Paschimottanasana – Back Opening over a bolster
Sit with your legs outstretched in front of you and the bolster lying vertically along your legs. Slowly ease forwards, bringing your belly, front ribs and chest to rest against the bolster. Place your hands anywhere along the bolster that feels comfortable and relax here for 10-20 breaths.
Variation: you can also try this with the pelvis raised up on another bolster or on the edge of a low sofa.
Jathara Parivartanasana – Resting Twist
Lie on your back gently hugging your knees into your chest. Open your arms wide and then roll your knees over to the right until they find the floor, keeping them close to your torso. Now rest your right hand on your belly and relax your left arm. Soften and yield into the ground for 10-20 breaths. Repeat on the other side.
Variation – It may help to place a bolster between your knees. Or if you wish to deepen the twist, reach your top leg out and take hold of the top foot with the opposite hand.
Setu Bandhasana – Bridge Pose on a brick or bolster
Lie on your back with your knees bent and your feet on the ground hip width apart. Have your prop (bolster or brick within reaching distance). Take a few moments here to let your breath and body settle. Then raise your hips up and slide your brick or bolster underneath your sacrum. Rest the weight of your pelvis on the prop and allow your chest and abdomen to softly open. Ease the shoulders down and into the ground. Be mindful to keep the legs parallel as you breath and release here for a minute or two.

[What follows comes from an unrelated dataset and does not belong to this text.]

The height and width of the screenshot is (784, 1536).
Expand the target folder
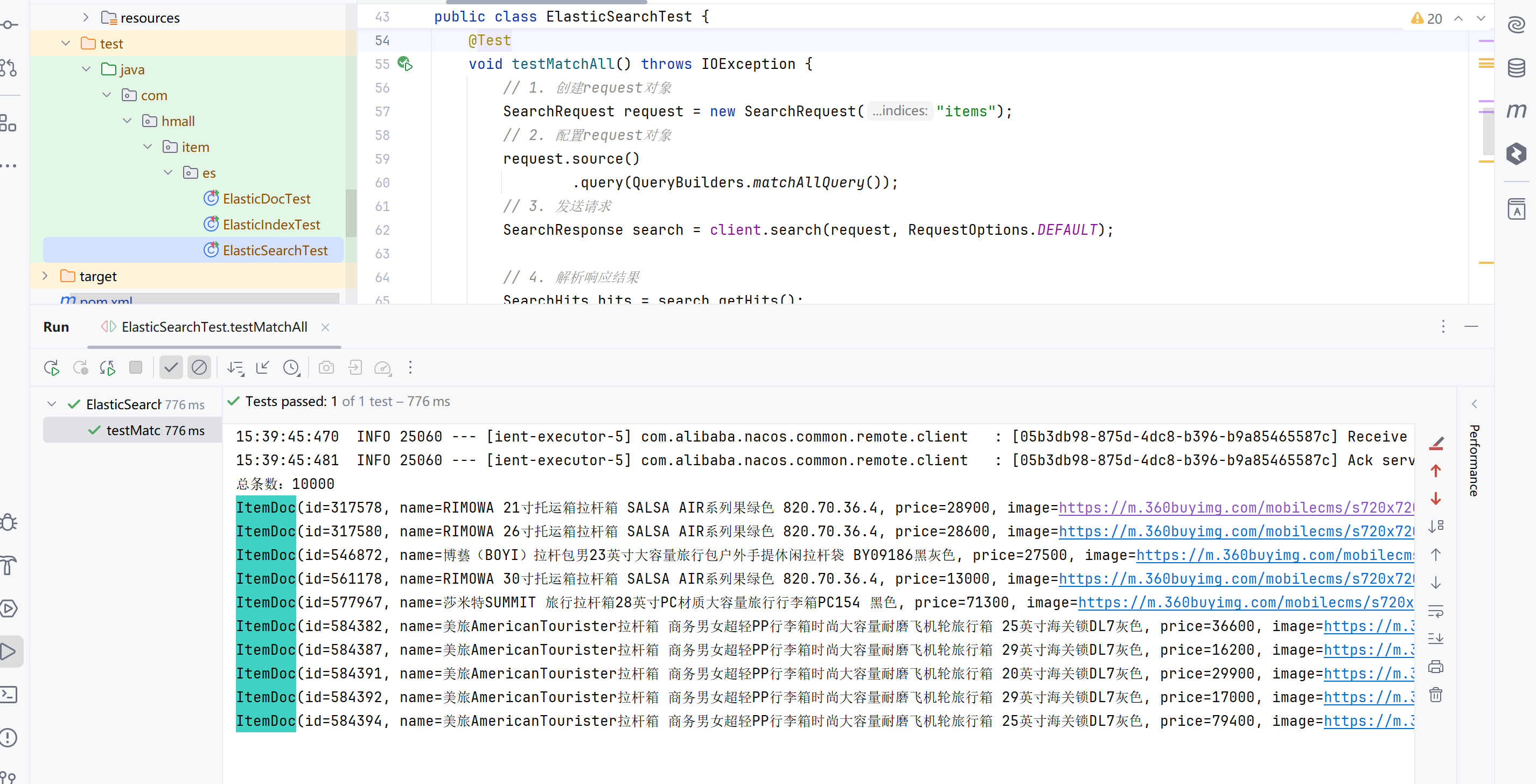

Viparita Karuni – Legs up the wall
Place your mat and bolster (or firm cushions) up against the wall and wriggle in, so you lie with your hips raised up on the supporting prop. Extend your feet up the wall whilst feeling your pelvis relax and release down into the bolster. Take time to rest here for 10-20 breaths.
Variations: If your legs don’t like to remain straight as they rest up the wall, you can move your bolster/cushions and hips further away from the wall so the legs may relax without the knees bending. Also explore different positions with your legs, like releasing them wide into a straddle position or bending the knees and placing the feet on the wall a little wider than the hips (a bit like a reclined squatting position)… play – nothing is wrong or right!